#### TÂCHE À RÉALISER:
Résumez en deux phrases l'entretien avec Nathalie Stutzmann.

#### EXTRAIT DU DOCUMENT:
À noter : Nathalie Stutzmann sera en concert à la Salle Gaveau avec son orchestre Orfeo 55 le 14 décembre 2012. Retrouvez le calendrier complet de ses concerts ICI
Tutti-magazine : Dès la sinfonia qui ouvre votre Cantate imaginaire, l'énergie véhiculée par l'orchestre est très importante, et on a même l'impression qu'elle sous-tend le programme tout entier. Est-ce une composante importante de votre travail ?
Nathalie Stutzmann : Vous touchez un point auquel j'accorde une importance capitale, et savoir que les auditeurs peuvent y être sensibles me comble. Cette énergie vitale est pour moi une des caractéristiques de toute la musique et de la musique de Bach peut-être encore davantage. Ce caractère rythmique, cette pulsation organique, sont vitaux pour l'interprétation car ils sont ce que l'interprète trouve dans la partition et doit faire ressortir. De fait, cela fait partie des choses que l'orchestre et moi avons travaillées le plus, parallèlement à une recherche sur les phrasés et le son que je souhaite plus rond et plus étoffé que ce que l'on entend habituellement.
Orfeo 55 compte aussi un plus grand nombre d'instrumentistes…
L'effectif, il est vrai, est plus conséquent au regard de la musique de Bach, ce qui se situe a contrario de nombreuses interprétations récentes utilisant un effectif réduit à deux musiciens par pupitre. Avec Orfeo 55, nous sommes sur une formation bien plus importante avec, en particulier, un effectif de basses et de continuo très développé. Le travail sur la pulsation rythmique est directement lié à l'importance de ces basses et, bien sûr, à la manière de les faire jouer : les appuis sur les temps forts, le fait de ne pas jouer toutes les notes de façon égale… Cela représente un travail énorme mais passionnant aussi. Après tout, n'est-ce pas simplement une tentative de mettre en valeur le génie de la musique de Bach ?
Pour ce faire, je me suis appuyée sur les écrits du compositeur qui révèlent combien il rêvait toujours d'avoir à disposition quatre altos, trois ou quatre violoncelles, deux contrebasses, un basson, un orgue puissant et un luth. J'ai eu la chance de pouvoir travailler avec cet effectif qui compte pour beaucoup dans le rendu sonore de ce projet.
Lorsque vous avez agencé les pièces de votre Cantate imaginaire avez-vous travaillé dans l'optique du disque ou, plus largement, du concert ?

#### ENREGISTREMENTS EXTRAITS:
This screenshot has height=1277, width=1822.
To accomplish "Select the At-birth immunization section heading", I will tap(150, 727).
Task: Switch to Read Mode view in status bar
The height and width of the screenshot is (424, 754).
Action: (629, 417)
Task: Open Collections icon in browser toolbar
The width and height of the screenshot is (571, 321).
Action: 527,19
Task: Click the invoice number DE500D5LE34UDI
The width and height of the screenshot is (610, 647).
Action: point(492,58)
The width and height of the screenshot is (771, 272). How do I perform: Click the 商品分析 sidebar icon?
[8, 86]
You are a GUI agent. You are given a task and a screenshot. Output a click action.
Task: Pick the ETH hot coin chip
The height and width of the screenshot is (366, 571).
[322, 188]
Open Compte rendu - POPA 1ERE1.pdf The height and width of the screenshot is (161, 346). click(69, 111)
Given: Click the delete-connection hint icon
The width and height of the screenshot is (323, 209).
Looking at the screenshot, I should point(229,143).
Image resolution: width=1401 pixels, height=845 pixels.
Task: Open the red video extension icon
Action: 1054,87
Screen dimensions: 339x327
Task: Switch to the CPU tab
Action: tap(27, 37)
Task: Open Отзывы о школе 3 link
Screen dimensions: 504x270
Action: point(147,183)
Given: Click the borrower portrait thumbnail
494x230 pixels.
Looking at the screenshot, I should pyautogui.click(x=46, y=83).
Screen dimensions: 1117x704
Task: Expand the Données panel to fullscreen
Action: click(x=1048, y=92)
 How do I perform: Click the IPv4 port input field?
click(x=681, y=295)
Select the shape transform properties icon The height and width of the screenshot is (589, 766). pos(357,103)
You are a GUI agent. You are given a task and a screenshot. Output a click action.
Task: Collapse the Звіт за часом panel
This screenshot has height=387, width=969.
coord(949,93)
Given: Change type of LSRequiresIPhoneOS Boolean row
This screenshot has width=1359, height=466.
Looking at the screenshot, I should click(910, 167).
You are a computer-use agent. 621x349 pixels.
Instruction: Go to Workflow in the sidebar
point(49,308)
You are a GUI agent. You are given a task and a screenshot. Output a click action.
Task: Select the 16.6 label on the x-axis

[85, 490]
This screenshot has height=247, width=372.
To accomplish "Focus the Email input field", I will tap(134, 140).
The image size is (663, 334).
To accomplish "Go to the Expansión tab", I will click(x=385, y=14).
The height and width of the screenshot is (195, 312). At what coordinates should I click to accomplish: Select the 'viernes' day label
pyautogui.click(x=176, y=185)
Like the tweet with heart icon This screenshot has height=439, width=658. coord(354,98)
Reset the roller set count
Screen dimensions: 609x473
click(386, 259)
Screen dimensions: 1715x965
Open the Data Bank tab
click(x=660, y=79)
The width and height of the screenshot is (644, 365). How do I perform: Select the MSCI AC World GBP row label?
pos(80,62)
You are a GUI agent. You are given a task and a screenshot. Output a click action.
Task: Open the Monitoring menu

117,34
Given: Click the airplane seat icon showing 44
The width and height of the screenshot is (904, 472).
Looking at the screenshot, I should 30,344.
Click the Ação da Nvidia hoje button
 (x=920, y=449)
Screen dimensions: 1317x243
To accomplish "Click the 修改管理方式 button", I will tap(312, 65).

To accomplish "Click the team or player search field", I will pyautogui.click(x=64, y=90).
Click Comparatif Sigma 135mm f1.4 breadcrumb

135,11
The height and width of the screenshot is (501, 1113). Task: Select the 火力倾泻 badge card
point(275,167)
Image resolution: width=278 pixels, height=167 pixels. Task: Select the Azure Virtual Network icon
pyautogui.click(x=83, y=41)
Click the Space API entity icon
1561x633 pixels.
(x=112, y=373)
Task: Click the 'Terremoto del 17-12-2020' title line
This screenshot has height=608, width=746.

#### RÉPONSE À L'EXERCICE:
Nathalie Stutzmann accorde une importance capitale à l'énergie vitale et à la pulsation rythmique, qui caractérisent selon elle toute la musique et peut-être davantage encore celle de Bach, et elle les a beaucoup travaillées avec son orchestre, parallèlement à une recherche sur les phrasés et sur un son plus rond et plus étoffé. Contrairement à de nombreuses interprétations récentes à effectif réduit, Orfeo 55 réunit une formation bien plus importante, surtout en basses et en continuo, conformément aux écrits qui révèlent combien Bach rêvait de disposer de quatre altos, de trois ou quatre violoncelles, de deux contrebasses, d'un basson, d'un orgue puissant et d'un luth.